We are entering 2014 with a very strong asset base and a significant portfolio of organic growth opportunities. During the year, we are also targeting at least $600 million in acquisitions which along with our organic growth opportunities should support distribution growth.

Before I turn this over to Mark, I’d like to highlight the 2013 marked BreitBurn’s 25 year anniversary. We are very proud of our history. We started with just a few wells in California in 1988 and after 25 years of consistently operating and growing the business, we have become one of the leading upstream MLPs. For 25 years we have had one strategy, and that is to acquire long life assets with low risk exploitation and development opportunities and to excel as strong operators.
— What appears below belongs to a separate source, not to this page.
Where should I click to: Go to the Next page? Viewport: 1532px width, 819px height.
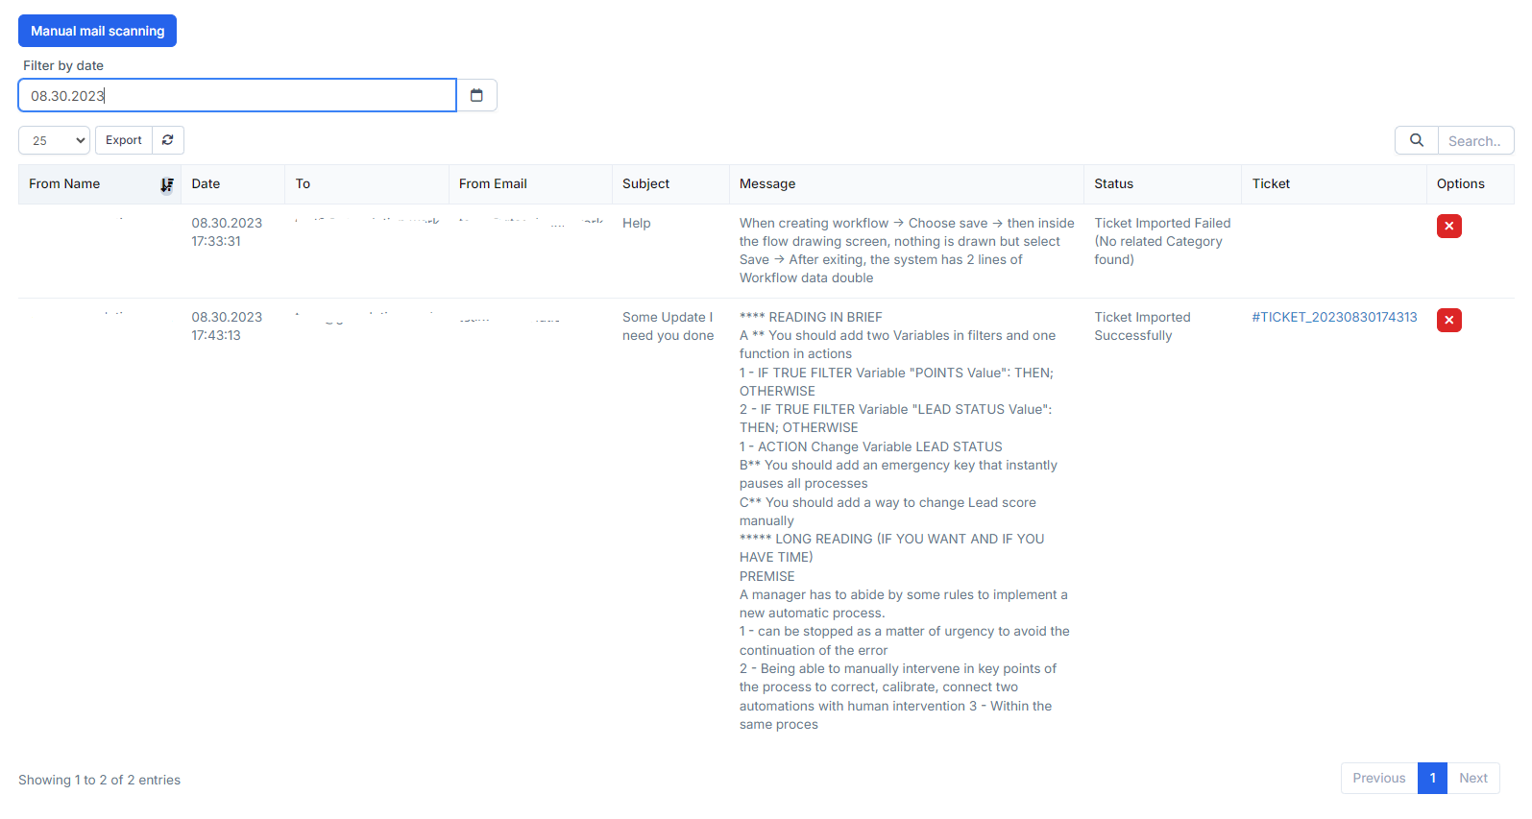[x=1472, y=778]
We’re convinced the singular vision, driven by responsible decision making will deliver long-term value to our unitholders. We thank our employees for their hard work and our investors for their continued support.

With that I’ll turn the call over to Mark, who will discuss our fourth quarter and full year operating results as well as our 2014 capital program in more detail. Mark?

Mark Pease

Thanks, Hal. I am pleased to see everything the Partnership has accomplished this year and certainly want to acknowledge the contributions of our strong operating team. We had a busy year executing on a very active capital program, integrating the Postle and Permian Basin acquisitions and optimizing operations across our properties. I would like to start with the results at the Partnership level and then discuss some of the key activities in more detail.
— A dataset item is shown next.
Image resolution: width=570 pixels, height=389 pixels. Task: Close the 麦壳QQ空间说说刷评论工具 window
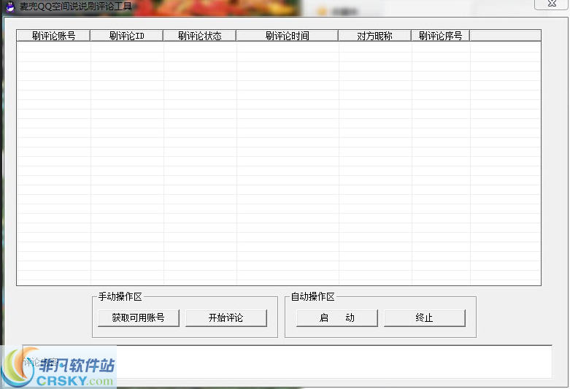pos(551,4)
We completed 27 gross, 25.7 net drilled wells and nine workovers during the fourth quarter, which added total incremental net initial production of approximately 2,000 barrels of oil equivalent per day.

Production for the fourth quarter was relatively flat compared to the third quarter at 3.1 million barrels of oil equivalent. As Hal mentioned earlier, we had a handful of issues that laid on production this quarter. New well production timing, delayed completion of the Libby Ranch CO2 facility, difficult winter weather and downtime on a few key wells. I’ll go into further detail on these issues later in the call.

While we certainly had some challenges in the fourth quarter, for the second consecutive quarter we delivered record high liquids production. Fourth quarter liquids production was 1.9 million barrels of oil equivalent which represented a 90% increase compared to the fourth quarter of 2012. We expect to continue to see growth in liquids production in 2014, due to our emphasis on the higher margin oil projects across our portfolio.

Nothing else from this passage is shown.